La partita era tirata e equilibratissima.
Achille però non se ne rendeva conto, non ne aveva il tempo.
Per fortuna, fin da quando aveva cominciato la sua carriera, le emozioni lo avvincevano con una forza inaudita che produceva una sensazione fisica di languido stordimento, solo poco prima del fischio iniziale dell’arbitro e poco dopo il suo fischio finale.
Durante il tempo della gara, invece, non c’era mai spazio per altro che non fossero decisioni immediate e impulsi quasi animaleschi, a cui il fisco reagiva con la massima prontezza possibile.
Lui si limitava a giocare, e non aveva mai analizzato i processi fisici e mentali che lo portavano spesso a essere il più svelto ad attaccare e il più difficile da superare sul sentiero stretto che portava al boato della folla.

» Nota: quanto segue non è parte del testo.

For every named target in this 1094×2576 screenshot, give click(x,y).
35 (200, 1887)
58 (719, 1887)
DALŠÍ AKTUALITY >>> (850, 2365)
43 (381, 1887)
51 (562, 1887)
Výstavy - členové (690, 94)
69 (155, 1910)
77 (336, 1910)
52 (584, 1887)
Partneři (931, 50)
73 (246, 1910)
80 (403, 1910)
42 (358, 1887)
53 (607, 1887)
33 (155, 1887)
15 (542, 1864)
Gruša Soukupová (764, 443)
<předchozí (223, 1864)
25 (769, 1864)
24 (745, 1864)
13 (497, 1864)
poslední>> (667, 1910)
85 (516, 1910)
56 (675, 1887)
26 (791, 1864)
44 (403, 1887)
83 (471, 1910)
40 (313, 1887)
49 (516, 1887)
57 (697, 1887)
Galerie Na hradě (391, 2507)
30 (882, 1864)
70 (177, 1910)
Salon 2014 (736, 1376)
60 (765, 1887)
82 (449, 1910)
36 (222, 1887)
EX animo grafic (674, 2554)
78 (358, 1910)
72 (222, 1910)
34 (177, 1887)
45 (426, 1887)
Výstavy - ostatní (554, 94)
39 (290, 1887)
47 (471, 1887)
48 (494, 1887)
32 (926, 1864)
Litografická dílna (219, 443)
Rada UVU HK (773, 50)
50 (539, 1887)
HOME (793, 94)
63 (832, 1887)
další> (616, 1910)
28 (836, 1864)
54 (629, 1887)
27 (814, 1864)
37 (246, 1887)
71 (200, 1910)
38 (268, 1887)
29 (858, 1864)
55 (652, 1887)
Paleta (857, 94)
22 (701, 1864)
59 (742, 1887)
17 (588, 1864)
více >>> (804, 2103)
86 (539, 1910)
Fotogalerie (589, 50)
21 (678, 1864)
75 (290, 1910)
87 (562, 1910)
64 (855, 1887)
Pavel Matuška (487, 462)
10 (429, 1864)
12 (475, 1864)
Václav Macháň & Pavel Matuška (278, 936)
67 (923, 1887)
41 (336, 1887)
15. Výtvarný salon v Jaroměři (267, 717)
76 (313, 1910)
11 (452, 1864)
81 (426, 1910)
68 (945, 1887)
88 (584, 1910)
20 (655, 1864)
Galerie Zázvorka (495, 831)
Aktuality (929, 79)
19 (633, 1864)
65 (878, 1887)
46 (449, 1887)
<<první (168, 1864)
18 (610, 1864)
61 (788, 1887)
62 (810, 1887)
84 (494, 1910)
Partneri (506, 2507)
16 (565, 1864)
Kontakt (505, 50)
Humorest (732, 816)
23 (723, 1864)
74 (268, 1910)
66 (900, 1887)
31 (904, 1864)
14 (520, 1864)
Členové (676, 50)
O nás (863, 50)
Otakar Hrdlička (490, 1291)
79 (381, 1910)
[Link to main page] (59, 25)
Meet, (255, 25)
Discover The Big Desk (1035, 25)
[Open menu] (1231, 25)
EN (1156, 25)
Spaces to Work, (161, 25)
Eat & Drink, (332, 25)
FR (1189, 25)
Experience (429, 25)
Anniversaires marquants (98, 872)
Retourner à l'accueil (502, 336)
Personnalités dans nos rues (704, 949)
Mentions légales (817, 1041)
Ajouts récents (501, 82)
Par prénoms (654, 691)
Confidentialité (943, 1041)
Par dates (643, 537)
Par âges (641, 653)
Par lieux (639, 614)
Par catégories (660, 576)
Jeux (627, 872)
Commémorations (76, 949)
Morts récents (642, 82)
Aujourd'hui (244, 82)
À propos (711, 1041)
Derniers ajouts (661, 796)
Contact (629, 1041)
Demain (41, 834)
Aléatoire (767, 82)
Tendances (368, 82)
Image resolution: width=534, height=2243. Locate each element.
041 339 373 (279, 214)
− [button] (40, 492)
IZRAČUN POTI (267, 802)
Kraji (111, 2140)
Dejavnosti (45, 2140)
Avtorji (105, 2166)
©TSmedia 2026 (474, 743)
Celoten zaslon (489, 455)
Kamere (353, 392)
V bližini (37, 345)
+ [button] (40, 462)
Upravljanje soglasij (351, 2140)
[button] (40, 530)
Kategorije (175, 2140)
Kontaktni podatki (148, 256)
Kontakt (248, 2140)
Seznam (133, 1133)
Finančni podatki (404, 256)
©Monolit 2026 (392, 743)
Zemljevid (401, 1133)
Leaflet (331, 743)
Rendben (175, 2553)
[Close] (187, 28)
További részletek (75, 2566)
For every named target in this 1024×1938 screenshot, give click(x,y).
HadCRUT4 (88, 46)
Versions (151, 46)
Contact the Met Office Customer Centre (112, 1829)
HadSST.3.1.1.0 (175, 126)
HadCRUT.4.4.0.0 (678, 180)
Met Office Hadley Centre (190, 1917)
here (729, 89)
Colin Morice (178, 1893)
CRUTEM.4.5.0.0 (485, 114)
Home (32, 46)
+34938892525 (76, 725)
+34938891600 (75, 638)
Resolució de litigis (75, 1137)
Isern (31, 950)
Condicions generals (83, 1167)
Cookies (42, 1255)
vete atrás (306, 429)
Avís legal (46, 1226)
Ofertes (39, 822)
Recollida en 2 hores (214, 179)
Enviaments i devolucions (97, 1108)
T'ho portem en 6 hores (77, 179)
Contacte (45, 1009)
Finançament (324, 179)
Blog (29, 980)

Ci fu un capovolgimento di fronte, nel suo sport si chiamava controfuga.
Berto aveva appena parato un tiro potente, dalla media distanza e Carlo si era allargato sulla destra, secondo uno schema collaudato, mentre i suoi compagni lasciavano scie come quelle di quattro siluri sulla superficie dell’acqua.
L’ambiente della piscina rimbombava di urla e incitazioni che lui udiva con l’intermittenza provocata dalla sua nuotata veloce, una testa davanti al diretto avversario.
Achille era partito quando il pallone scagliato era ancora in volo verso la sua porta, precedendo il russo che lo marcava, di un attimo; aveva visto che il suo portiere era piazzato e sapeva che c’erano ragionevoli possibilità che il tiro venisse neutralizzato.
A quel punto, un’eventuale respinta sarebbe stata compito dei difensori, ma se la palla fosse rimasta in loro possesso, era tutta un’altra storia.
Era andata come sperava.
Achille si trascinò il colosso sulle spalle per una quindicina di metri, nuotando verso il bordo laterale del campo, tenendolo a distanza con i gomiti ben alti. Del resto, neanche Popov faceva complimenti: a ogni bracciata gli pesava sulla schiena e sulle gambe.
Quando fu a sei metri dalla porta, Achille, all’improvviso, deviò verso il centro, aumentando la velocità delle braccia, dimenticando gli urti del cuore che sembrava scoppiargli in petto.
Raggiunse la linea immaginaria delimitata dal segnale verde posto sul bordo, a quattro metri dalla porta.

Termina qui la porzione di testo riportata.